Out of the Ghetto: Saving a Jewish Child from the Nazis
The Fellowship | December 28, 2020
Born to a Christian family in Belarus, Bronislava Kristopaviciene settled in Kovno, Lithuania, where she married and worked as a nurse. In 1940, the Soviets arrested Bronislava’s husband and he died in a Siberian labor camp, leaving his wife to raise their son alone, working in local hospitals to make ends meet.
Born in the Ghetto
In 1944, a young Jewish woman named Zinaida Levina approached Bronislava, a friend. For the past three years, Zinaida, her parents, her husband Grigoriy, and their daughter Anita — born under Nazi imprisonment — had been held in the Kovno Ghetto. Despite near starvation and horrid conditions, the family watched Anita grow into a happy and healthy toddler.
But the Nazis threatened Anita’s happiness… and her life. In March of 1944, the Nazis launched the “Children’s Aktion,” their plan to deport and murder the Jewish children living in the ghetto. Anita’s parents knew they had to get their precious daughter out of there.
Sneaked Out of the Ghetto
Bronislava agreed to help her friend. One night, she sneaked into the ghetto disguised as a member of the forced Jewish labor brigade. She left the next morning in the same disguise, hiding the small, sleeping girl in a potato sack!
After Anita grew used to her new protector and learned Lithuanian, the small girl lived in Bronislava’s small apartment under the guise of an orphaned gentile relative.
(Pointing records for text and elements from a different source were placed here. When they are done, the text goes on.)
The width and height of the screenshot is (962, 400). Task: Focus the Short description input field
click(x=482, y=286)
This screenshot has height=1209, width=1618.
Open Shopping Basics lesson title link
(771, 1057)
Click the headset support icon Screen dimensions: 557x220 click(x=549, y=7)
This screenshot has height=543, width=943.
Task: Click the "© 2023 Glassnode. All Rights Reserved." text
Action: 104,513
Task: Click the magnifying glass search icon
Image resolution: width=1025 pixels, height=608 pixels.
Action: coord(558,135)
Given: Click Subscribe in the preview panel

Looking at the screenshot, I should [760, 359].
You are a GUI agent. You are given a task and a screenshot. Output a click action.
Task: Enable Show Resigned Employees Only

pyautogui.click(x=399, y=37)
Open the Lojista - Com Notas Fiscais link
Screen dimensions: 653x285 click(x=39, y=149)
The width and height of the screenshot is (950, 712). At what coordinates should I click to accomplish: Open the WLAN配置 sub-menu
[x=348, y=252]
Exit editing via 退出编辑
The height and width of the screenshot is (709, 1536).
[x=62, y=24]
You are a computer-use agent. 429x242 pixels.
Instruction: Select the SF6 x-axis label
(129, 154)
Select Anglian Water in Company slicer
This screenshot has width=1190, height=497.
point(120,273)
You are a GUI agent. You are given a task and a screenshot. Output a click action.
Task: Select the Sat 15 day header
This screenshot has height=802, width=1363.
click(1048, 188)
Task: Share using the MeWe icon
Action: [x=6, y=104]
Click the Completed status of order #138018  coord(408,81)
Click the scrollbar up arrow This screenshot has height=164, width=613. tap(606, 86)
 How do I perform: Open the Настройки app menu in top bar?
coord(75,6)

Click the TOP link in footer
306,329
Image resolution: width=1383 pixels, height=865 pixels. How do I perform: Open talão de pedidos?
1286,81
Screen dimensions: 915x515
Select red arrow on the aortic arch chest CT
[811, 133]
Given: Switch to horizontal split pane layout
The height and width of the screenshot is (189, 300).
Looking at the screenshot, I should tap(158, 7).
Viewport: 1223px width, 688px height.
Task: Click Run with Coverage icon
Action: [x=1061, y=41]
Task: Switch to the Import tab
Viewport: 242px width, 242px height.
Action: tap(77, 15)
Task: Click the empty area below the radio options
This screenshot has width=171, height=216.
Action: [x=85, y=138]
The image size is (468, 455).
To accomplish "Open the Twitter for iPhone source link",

Bronislava sent a letter to the ghetto to let the family know Anita was safe. The family, however, was not safe. Zinaida Levina sneaked out of the ghetto, herself, and found safety in another friend’s apartment. But Anita’s father and grandfather both died in the Dachau concentration camp, while her grandmother perished in the Salaspils concentration camp.
When Kovno was liberated later in 1944, Zinaida again held her precious little girl. Anita’s mother remarried, and the family settled in Vilnius. But they continued to visit and help Bronislava, the angel who saved Anita’s life, especially after bandits murdered the now-elderly woman’s son. Bronislava passed away at the age of 81, but Anita and her own family still cherish the memory of this Righteous Gentile, honored as such by Yad Vashem on Christmas Day of 2006.